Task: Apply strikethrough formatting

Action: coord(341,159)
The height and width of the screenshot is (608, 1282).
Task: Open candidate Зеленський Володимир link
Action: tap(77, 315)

> Requirement:
Pick out each line in the entries above that contains the string "Task".

> Answer to the exercise:
Task: Apply strikethrough formatting
Task: Open candidate Зеленський Володимир link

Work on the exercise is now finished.